Any fever ( >100.4°F)

3 to 6 months

> 102°F

6 to 24 months

> 102°F lasting more than 1 day

2 to 17 years

> 102°F AND one ore more of these factors:

  • Seems unusually irritable, lethargic and uncomfortable OR
  • Lasts longer than 3 days OR
  • Doesn’t respond to medication

What Will the ER Team Want to Know About Your Child's Fever?

At the ER, your medical team will want to get some information about your child's fever:

  • How long has your child had the fever?
  • Has it stayed high? How high did it get?
  • Does your child have any pain anywhere, such as a headache?
  • Has your child had any other symptoms such as vomiting, fatigue, stiff neck or a rash?
  • Any recent surgery or cuts/injuries?
  • Has your child been around anyone who is sick or has similar symptoms?
  • Has your child been around pets or other animals?
  • Has your child had any recent dental work or a teeth cleaning?
  • Is your child taking any prescription drugs?
  • Have your given your child anything for the fever? When and what was the amount?
  • What immunizations has the child had and when?
  • Have you taken the child’s temperature at home? If so, when and how?
  • Has your child's activity level changed—sleeping, eating, playing?

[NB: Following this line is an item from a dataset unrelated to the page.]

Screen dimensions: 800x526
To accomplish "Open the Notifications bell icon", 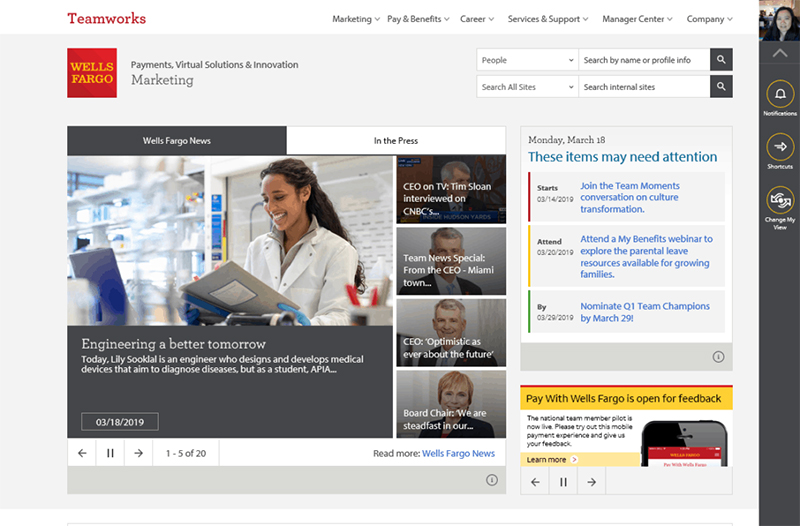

How to Quickly Lower a High Fever Safely

  • Fluids. Drink plenty of water, tea and sports drinks. For children, use water, popsicles or oral rehydrating solutions. For infants, nurse them more often or give them bottles more often.
  • Lukewarm bath. Bathe in a lukewarm bath or shower. Don’t use ice, cold water or alcohol. If shivering starts, warm up the water.
  • Wear light clothing. Light, loose clothing keeps the body cooler.